El alumnado de los primeros ciclos educativos se puede beneficiar de su uso para desarrollar habilidades de lógica, memoria y concentración en su tiempo libre.
El juego es una parte fundamental de la vida de los estudiantes
ya que, gracias a él, mejoran su capacidad de aprendizaje motivados por su
curiosidad. Esto, a su vez, deriva en el trabajo de la atención, el respeto por
las normas, la mejora de la memoria y la paciencia. Además, es fundamental para
que desarrollen las habilidades motrices, emocionales y sociales así como para
desarrollar el pensamiento crítico y lógico, la resolución de problemas y la inteligencia
emocional. A continuación, proponemos diferentes juegos y
juguetes educativos con los que los niños podrán potenciar sus habilidades
cognitivas a la vez que se divierten.
Los
estudiantes de 3 a 6 años pueden explorar el desarrollo personal, social y
emocional de una manera divertida resolviendo crímenes como un verdadero
detective y descubriendo qué sienten los personajes. Mediante dinámicas de rol,
además, pueden comprender mejor las emociones, mejorar su autoestima y
desarrollar su empatía.
EducaTouch Junior: cuentacuentos
Con tres modos de juego distintos (cuentacuentos, exploración y preguntas), este dispositivo interactivo es ideal para que conozcan y se inicien en la lectura de cuentos tradicionales como Los Tres Cerditos o Hansel y Gretel. Dispone de una pantalla táctil para manejar el producto así como de voz y sonido para estimularles. Está recomendado a partir de 24 meses.
Sequence
Un juego de estrategia que combina las cartas de poker con un tablero. Adecuado para menores a partir de 7 años, puede jugarse por equipos o de forma individual y su objetivo principal es ser el primer jugador en conseguir 2 ‘sequence’, es decir, dos líneas horizontales, verticales o diagonales de 5 fichas seguidas del mismo color. De esta manera, ayuda a estimular el sentido de la estrategia de los jugadores.
Cortex
Para menores a partir de 8 años, pone a prueba la rapidez mental, visual y la memoria de los participantes. Consiste en un juego de cartas compuesto por ocho desafíos diferentes: en el reverso de la carta se establece la dinámica, pudiendo tocar las categorías de memoria, laberinto, color, coordinación, país, bandera o repetición. Tras contar hasta tres, se da la vuelta a la carta y los jugadores han de resolver el acertijo y ganar el máximo número de cartas posibles.

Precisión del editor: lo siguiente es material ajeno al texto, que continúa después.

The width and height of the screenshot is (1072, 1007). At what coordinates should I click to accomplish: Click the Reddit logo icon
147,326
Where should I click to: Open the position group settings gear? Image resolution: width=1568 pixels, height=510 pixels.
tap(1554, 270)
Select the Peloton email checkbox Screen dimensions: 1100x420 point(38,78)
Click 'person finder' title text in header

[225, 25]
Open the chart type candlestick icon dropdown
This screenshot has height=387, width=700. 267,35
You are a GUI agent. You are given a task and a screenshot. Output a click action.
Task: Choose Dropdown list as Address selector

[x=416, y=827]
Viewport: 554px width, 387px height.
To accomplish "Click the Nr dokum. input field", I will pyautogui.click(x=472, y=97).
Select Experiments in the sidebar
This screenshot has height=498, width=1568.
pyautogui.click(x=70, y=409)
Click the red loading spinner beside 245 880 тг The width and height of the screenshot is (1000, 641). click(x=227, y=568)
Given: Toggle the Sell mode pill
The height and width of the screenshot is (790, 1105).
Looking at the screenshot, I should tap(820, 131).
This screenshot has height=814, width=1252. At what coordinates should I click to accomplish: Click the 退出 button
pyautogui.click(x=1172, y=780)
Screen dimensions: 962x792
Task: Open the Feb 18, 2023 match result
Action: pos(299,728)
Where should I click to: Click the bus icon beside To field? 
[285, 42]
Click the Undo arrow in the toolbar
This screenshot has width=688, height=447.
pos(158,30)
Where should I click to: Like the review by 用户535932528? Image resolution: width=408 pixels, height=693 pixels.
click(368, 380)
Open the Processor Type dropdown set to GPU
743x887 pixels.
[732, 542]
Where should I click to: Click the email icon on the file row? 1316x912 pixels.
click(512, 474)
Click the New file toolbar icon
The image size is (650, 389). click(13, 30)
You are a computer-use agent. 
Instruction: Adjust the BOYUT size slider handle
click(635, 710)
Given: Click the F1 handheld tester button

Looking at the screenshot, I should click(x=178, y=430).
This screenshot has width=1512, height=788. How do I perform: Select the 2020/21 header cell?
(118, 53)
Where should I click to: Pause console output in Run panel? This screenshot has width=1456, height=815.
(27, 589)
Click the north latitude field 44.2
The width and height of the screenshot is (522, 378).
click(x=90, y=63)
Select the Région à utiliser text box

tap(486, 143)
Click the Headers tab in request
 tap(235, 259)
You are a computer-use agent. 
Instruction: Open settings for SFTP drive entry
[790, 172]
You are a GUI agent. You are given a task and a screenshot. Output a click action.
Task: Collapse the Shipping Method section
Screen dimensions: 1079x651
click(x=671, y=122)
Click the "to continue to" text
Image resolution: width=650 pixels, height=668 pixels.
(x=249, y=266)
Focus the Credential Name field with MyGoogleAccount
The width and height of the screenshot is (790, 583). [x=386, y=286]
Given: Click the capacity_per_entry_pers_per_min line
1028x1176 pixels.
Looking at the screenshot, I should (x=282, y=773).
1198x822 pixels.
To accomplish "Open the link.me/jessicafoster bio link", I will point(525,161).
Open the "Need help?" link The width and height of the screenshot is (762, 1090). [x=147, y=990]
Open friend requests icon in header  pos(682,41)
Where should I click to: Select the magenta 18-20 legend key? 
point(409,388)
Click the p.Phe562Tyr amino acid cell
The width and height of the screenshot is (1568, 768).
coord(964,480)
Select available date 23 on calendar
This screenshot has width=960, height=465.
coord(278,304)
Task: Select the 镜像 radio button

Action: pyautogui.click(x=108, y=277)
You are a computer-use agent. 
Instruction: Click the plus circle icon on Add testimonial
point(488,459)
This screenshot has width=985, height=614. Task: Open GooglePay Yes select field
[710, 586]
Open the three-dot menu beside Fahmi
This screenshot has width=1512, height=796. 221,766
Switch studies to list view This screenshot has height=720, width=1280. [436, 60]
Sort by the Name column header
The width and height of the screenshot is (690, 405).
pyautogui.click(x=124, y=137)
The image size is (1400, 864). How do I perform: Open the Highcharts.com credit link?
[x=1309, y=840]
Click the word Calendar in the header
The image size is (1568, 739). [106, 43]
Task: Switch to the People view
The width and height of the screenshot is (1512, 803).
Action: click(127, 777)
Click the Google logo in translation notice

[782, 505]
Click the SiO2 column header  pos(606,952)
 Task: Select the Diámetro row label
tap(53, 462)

Un libro pensado para alumnos con edades comprendidas entre los 9 y 11 años que contiene distintos juegos, enigmas y actividades matemáticas. Así, permite avanzar poco a poco con el objetivo de reforzar la capacidad de razonamiento y las destrezas matemáticas relacionadas con la lógica.
El monstruo
de Colores Kamishibai
Está basado en una popular costumbre en Japón, la de de narrar cuentos, e incluye un teatro de cartón biodegradable y 22 láminas reciclables. Este juego, además, permite trabajar las emociones, ya que la historia se basa en el popular cuento de ‘El Monstruo de Colores’, que debe poner en orden la alegría, la tristeza, la rabia, el miedo y la calma.
El fin de este juego de mesa es que el alumnado aprenda nuevas palabras y trabaje el vocabulario. A través de cartas divididas por colores y categorías (animales, ciudades, países, series de televisión, objetos…) tratarán de encontrar nuevos vocablos relacionados con el tema y la letra elegida. El que reúna más que el resto resultará ganador. Está recomendado para mayores de 6 años e indicado para entre dos o cinco jugadores.